> [Dataset content]
━━━━━━
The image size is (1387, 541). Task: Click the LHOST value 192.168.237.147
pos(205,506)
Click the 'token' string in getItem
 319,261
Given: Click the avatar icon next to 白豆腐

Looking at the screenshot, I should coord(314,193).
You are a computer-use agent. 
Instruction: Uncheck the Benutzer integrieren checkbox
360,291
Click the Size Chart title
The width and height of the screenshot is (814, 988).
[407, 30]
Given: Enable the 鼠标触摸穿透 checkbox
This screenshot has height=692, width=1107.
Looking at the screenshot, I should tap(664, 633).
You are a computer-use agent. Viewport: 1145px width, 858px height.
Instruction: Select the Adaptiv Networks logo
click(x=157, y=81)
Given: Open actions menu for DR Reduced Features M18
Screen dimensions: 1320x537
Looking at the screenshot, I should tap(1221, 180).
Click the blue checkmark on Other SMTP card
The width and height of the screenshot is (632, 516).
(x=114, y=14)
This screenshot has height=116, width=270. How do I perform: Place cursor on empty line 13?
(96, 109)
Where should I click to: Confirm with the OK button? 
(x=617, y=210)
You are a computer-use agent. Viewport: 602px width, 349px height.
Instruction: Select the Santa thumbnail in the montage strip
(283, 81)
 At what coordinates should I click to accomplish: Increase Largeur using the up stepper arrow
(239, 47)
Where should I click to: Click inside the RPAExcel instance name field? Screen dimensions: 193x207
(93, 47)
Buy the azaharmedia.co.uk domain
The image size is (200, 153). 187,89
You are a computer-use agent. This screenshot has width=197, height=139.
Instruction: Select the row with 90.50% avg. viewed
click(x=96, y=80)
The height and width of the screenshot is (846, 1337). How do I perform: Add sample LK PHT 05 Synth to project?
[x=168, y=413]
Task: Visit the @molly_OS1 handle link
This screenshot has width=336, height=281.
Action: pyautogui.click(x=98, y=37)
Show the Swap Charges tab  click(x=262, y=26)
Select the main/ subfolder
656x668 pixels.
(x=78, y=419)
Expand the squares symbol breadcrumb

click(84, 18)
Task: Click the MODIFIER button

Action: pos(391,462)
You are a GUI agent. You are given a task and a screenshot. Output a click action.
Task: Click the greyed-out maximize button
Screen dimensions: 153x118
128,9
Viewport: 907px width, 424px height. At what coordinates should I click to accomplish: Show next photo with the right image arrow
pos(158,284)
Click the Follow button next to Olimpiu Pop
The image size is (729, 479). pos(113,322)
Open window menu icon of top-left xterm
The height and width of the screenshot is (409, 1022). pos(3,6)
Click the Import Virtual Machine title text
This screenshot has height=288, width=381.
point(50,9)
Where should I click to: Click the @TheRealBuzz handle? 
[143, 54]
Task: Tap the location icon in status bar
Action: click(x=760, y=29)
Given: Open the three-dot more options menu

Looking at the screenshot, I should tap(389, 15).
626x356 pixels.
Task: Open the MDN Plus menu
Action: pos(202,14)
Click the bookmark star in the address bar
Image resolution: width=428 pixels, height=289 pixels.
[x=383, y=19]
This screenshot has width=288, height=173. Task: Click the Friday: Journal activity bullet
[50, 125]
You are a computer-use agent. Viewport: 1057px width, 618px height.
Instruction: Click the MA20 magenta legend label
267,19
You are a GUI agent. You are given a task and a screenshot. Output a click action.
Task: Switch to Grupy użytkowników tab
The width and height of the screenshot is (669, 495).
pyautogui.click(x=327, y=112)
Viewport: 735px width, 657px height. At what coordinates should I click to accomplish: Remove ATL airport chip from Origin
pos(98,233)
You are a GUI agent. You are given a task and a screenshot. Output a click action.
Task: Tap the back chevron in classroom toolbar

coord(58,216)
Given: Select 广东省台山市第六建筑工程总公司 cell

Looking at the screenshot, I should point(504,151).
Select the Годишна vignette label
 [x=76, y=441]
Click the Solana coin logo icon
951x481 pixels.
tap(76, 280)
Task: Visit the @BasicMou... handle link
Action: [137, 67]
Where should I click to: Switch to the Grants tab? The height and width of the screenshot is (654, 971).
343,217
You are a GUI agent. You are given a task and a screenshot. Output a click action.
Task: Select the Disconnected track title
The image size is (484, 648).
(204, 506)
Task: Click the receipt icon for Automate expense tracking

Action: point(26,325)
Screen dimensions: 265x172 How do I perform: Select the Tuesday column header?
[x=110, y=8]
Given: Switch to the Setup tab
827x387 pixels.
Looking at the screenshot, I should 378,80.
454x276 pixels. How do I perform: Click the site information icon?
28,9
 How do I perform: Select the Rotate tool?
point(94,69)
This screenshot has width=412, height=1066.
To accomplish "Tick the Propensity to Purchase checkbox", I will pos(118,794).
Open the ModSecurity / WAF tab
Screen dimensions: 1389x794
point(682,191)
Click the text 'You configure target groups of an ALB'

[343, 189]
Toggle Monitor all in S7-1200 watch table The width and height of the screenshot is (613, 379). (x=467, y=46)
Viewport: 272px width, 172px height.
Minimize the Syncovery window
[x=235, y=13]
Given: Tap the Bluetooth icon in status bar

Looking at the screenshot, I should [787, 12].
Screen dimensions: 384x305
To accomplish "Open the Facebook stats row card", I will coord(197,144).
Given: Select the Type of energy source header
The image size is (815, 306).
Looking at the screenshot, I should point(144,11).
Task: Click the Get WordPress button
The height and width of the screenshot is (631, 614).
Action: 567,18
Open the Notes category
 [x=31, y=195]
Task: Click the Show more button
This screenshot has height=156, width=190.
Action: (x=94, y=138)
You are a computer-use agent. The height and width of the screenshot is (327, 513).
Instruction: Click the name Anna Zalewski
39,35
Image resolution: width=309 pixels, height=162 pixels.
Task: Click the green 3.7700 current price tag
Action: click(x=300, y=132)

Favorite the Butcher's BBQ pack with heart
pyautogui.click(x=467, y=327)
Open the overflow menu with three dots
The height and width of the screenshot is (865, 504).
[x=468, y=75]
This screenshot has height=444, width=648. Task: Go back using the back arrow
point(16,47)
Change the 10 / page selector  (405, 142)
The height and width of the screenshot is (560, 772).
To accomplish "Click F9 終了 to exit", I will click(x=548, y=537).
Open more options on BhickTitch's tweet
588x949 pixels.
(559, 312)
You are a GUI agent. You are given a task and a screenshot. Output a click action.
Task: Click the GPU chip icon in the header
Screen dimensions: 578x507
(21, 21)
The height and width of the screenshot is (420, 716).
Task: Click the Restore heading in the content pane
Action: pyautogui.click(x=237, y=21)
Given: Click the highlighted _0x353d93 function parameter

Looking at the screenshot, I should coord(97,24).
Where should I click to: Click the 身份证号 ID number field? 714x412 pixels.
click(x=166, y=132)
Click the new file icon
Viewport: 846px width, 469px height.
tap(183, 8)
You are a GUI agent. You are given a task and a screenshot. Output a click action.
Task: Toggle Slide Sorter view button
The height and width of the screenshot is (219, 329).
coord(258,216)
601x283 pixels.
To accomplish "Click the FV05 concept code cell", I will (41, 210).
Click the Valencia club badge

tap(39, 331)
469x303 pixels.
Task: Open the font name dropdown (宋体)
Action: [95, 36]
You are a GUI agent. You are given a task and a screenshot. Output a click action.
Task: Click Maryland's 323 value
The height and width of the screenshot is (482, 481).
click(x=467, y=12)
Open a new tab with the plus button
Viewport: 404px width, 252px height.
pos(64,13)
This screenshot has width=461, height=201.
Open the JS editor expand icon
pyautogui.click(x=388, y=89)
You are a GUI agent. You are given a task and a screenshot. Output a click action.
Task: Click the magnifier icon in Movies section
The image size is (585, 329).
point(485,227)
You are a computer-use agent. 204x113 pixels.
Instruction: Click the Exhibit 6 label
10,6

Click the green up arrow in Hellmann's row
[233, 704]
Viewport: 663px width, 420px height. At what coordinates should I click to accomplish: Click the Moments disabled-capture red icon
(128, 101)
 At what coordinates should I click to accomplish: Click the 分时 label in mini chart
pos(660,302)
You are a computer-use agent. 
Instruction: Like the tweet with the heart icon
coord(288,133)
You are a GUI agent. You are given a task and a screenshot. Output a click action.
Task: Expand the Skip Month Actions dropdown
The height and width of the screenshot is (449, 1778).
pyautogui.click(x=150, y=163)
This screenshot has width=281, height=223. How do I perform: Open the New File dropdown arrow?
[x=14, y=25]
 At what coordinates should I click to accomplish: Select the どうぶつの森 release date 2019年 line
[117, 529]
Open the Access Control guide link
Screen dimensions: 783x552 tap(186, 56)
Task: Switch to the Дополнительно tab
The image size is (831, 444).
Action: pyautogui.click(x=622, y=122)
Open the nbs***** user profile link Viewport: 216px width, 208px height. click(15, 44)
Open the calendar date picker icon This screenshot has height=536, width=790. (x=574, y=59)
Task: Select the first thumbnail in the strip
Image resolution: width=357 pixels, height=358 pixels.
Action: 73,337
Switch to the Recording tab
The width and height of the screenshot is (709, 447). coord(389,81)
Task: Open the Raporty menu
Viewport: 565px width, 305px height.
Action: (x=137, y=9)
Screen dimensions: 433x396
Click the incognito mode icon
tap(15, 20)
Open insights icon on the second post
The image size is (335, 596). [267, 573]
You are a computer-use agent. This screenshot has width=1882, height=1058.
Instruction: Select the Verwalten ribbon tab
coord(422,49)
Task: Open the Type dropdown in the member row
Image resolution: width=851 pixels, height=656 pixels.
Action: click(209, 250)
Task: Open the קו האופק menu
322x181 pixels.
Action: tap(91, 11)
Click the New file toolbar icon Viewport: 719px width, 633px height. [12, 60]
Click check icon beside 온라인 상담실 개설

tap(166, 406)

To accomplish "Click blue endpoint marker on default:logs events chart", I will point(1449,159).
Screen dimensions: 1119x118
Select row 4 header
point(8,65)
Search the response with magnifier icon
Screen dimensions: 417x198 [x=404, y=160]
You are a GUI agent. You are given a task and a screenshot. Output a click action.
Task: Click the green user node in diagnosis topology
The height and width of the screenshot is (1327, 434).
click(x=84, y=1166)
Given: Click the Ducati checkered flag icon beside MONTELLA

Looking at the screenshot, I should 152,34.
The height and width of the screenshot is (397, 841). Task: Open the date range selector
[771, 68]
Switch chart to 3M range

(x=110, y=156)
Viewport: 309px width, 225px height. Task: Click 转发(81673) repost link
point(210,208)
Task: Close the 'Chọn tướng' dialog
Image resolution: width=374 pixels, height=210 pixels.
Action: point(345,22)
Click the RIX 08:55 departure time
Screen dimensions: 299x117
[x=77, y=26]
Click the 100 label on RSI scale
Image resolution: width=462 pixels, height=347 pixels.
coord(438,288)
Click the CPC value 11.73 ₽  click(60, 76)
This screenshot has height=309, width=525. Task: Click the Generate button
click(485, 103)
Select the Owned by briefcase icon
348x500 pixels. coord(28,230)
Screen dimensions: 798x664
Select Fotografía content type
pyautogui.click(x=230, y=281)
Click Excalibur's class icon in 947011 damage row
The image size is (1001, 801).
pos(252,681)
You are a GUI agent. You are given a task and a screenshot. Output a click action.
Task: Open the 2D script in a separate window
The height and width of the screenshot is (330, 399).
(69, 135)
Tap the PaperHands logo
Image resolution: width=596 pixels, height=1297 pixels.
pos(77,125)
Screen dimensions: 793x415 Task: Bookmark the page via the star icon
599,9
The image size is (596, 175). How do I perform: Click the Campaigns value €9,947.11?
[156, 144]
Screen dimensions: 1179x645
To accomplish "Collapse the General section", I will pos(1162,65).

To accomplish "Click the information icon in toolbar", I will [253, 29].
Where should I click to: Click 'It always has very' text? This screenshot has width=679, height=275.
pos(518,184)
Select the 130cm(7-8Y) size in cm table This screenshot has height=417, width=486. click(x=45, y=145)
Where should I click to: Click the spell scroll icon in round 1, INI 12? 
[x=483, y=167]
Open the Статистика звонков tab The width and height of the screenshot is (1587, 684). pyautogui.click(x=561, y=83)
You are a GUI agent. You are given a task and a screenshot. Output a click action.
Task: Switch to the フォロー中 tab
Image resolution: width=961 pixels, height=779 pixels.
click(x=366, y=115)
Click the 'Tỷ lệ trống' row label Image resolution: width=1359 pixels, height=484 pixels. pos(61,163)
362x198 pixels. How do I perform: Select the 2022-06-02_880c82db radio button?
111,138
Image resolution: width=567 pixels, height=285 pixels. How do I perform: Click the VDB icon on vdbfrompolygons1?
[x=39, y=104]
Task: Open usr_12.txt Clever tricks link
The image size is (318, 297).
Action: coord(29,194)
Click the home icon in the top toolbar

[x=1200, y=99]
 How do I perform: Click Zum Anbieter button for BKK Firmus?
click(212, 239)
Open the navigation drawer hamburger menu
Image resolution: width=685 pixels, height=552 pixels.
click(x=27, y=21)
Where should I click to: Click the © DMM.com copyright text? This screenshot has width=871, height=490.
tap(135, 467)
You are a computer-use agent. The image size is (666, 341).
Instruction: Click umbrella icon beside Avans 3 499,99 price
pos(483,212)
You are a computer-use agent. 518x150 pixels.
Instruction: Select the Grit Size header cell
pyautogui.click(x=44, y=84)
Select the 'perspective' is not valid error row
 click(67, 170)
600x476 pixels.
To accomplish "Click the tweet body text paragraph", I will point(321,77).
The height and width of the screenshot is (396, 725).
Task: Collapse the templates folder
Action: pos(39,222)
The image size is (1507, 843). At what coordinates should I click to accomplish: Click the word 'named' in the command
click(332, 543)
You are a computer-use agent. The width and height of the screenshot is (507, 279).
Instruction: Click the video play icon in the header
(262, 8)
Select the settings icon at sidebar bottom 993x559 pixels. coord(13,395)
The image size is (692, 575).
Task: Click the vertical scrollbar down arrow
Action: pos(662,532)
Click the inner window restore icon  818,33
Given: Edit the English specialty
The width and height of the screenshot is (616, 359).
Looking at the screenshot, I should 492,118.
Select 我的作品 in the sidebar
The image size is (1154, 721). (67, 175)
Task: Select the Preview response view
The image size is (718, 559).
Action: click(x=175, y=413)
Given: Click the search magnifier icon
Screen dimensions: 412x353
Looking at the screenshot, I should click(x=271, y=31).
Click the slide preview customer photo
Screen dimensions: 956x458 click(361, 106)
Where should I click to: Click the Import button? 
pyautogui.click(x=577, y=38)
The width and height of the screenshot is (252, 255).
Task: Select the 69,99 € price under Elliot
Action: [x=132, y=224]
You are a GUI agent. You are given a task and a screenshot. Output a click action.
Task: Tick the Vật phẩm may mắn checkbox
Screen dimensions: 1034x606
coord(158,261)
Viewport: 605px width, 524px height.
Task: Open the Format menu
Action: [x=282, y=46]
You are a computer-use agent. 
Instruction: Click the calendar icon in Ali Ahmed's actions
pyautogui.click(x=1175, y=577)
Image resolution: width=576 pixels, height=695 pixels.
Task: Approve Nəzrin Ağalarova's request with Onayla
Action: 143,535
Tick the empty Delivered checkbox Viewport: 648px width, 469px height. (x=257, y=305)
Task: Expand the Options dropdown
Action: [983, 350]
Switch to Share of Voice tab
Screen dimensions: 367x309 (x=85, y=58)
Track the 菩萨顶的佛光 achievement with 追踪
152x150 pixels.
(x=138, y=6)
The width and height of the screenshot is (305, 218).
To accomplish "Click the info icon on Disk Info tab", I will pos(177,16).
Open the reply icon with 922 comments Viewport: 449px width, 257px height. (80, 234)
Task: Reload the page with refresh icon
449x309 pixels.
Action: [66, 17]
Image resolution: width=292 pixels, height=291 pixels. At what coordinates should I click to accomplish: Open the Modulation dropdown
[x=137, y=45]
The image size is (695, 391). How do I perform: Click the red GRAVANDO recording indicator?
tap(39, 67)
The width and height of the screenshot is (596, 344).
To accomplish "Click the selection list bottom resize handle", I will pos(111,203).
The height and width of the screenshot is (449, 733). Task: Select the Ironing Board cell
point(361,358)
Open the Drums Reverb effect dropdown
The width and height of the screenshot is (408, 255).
━━━━━━
Look through the material and say how many lines hold "Toggle". Give the number only.

2